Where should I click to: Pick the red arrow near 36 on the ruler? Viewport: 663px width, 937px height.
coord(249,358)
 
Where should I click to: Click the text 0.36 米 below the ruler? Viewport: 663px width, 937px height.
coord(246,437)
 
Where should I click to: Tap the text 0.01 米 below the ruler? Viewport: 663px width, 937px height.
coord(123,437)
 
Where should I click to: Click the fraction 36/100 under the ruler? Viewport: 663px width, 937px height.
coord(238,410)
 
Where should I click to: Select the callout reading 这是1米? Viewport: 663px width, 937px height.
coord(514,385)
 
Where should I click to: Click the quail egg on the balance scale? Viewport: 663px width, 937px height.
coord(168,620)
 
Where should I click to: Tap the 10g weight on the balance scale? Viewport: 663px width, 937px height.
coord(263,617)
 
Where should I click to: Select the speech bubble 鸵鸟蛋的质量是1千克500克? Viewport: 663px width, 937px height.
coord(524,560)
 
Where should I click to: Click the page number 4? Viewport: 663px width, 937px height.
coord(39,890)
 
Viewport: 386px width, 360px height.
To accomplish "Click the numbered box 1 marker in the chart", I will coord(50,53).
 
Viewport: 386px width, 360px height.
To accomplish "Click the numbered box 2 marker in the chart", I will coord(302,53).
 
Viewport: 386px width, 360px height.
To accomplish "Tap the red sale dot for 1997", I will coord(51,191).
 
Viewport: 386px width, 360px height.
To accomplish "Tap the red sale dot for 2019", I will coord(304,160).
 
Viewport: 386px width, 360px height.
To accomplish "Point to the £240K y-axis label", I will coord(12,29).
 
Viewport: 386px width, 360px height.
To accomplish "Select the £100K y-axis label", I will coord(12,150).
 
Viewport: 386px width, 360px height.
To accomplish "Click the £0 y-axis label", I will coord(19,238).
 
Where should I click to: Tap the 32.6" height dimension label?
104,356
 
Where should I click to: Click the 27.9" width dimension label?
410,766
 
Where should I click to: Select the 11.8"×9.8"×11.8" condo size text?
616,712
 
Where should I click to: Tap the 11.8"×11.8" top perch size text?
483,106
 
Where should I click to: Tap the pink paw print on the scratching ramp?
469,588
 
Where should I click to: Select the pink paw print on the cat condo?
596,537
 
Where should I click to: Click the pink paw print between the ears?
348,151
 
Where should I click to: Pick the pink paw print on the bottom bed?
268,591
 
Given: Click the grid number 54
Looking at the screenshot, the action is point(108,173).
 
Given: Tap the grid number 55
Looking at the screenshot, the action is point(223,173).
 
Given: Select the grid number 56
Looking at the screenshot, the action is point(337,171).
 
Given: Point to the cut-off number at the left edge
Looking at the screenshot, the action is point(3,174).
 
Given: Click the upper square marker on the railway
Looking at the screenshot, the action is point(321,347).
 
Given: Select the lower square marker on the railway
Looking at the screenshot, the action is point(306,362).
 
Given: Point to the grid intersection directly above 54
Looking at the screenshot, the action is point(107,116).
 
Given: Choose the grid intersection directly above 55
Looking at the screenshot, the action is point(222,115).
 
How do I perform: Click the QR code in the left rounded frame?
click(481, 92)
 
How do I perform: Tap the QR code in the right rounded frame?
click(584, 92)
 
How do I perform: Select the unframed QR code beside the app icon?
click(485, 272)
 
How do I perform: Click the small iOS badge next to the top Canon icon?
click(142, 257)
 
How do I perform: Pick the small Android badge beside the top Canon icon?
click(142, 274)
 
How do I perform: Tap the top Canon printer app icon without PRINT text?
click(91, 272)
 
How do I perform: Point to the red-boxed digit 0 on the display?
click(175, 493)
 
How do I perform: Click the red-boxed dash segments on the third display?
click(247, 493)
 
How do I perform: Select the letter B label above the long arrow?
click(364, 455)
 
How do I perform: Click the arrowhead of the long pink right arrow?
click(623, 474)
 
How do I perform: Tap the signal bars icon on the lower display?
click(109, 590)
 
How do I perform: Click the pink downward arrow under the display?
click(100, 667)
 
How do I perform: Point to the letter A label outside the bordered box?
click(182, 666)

* * * * * * * * *

● THE EXERCISE
Copy the full listing above word for word, keeping every line and its order.

● THE RESPONSE
Where should I click to: Pick the red arrow near 36 on the ruler? Viewport: 663px width, 937px height.
coord(249,358)
 
Where should I click to: Click the text 0.36 米 below the ruler? Viewport: 663px width, 937px height.
coord(246,437)
 
Where should I click to: Tap the text 0.01 米 below the ruler? Viewport: 663px width, 937px height.
coord(123,437)
 
Where should I click to: Click the fraction 36/100 under the ruler? Viewport: 663px width, 937px height.
coord(238,410)
 
Where should I click to: Select the callout reading 这是1米? Viewport: 663px width, 937px height.
coord(514,385)
 
Where should I click to: Click the quail egg on the balance scale? Viewport: 663px width, 937px height.
coord(168,620)
 
Where should I click to: Tap the 10g weight on the balance scale? Viewport: 663px width, 937px height.
coord(263,617)
 
Where should I click to: Select the speech bubble 鸵鸟蛋的质量是1千克500克? Viewport: 663px width, 937px height.
coord(524,560)
 
Where should I click to: Click the page number 4? Viewport: 663px width, 937px height.
coord(39,890)
 
Viewport: 386px width, 360px height.
To accomplish "Click the numbered box 1 marker in the chart", I will coord(50,53).
 
Viewport: 386px width, 360px height.
To accomplish "Click the numbered box 2 marker in the chart", I will coord(302,53).
 
Viewport: 386px width, 360px height.
To accomplish "Tap the red sale dot for 1997", I will coord(51,191).
 
Viewport: 386px width, 360px height.
To accomplish "Tap the red sale dot for 2019", I will coord(304,160).
 
Viewport: 386px width, 360px height.
To accomplish "Point to the £240K y-axis label", I will coord(12,29).
 
Viewport: 386px width, 360px height.
To accomplish "Select the £100K y-axis label", I will coord(12,150).
 
Viewport: 386px width, 360px height.
To accomplish "Click the £0 y-axis label", I will coord(19,238).
 
Where should I click to: Tap the 32.6" height dimension label?
104,356
 
Where should I click to: Click the 27.9" width dimension label?
410,766
 
Where should I click to: Select the 11.8"×9.8"×11.8" condo size text?
616,712
 
Where should I click to: Tap the 11.8"×11.8" top perch size text?
483,106
 
Where should I click to: Tap the pink paw print on the scratching ramp?
469,588
 
Where should I click to: Select the pink paw print on the cat condo?
596,537
 
Where should I click to: Click the pink paw print between the ears?
348,151
 
Where should I click to: Pick the pink paw print on the bottom bed?
268,591
 
Given: Click the grid number 54
Looking at the screenshot, the action is point(108,173).
 
Given: Tap the grid number 55
Looking at the screenshot, the action is point(223,173).
 
Given: Select the grid number 56
Looking at the screenshot, the action is point(337,171).
 
Given: Point to the cut-off number at the left edge
Looking at the screenshot, the action is point(3,174).
 
Given: Click the upper square marker on the railway
Looking at the screenshot, the action is point(321,347).
 
Given: Select the lower square marker on the railway
Looking at the screenshot, the action is point(306,362).
 
Given: Point to the grid intersection directly above 54
Looking at the screenshot, the action is point(107,116).
 
Given: Choose the grid intersection directly above 55
Looking at the screenshot, the action is point(222,115).
 
How do I perform: Click the QR code in the left rounded frame?
click(481, 92)
 
How do I perform: Tap the QR code in the right rounded frame?
click(584, 92)
 
How do I perform: Select the unframed QR code beside the app icon?
click(485, 272)
 
How do I perform: Click the small iOS badge next to the top Canon icon?
click(142, 257)
 
How do I perform: Pick the small Android badge beside the top Canon icon?
click(142, 274)
 
How do I perform: Tap the top Canon printer app icon without PRINT text?
click(91, 272)
 
How do I perform: Point to the red-boxed digit 0 on the display?
click(175, 493)
 
How do I perform: Click the red-boxed dash segments on the third display?
click(247, 493)
 
How do I perform: Select the letter B label above the long arrow?
click(364, 455)
 
How do I perform: Click the arrowhead of the long pink right arrow?
click(623, 474)
 
How do I perform: Tap the signal bars icon on the lower display?
click(109, 590)
 
How do I perform: Click the pink downward arrow under the display?
click(100, 667)
 
How do I perform: Point to the letter A label outside the bordered box?
click(182, 666)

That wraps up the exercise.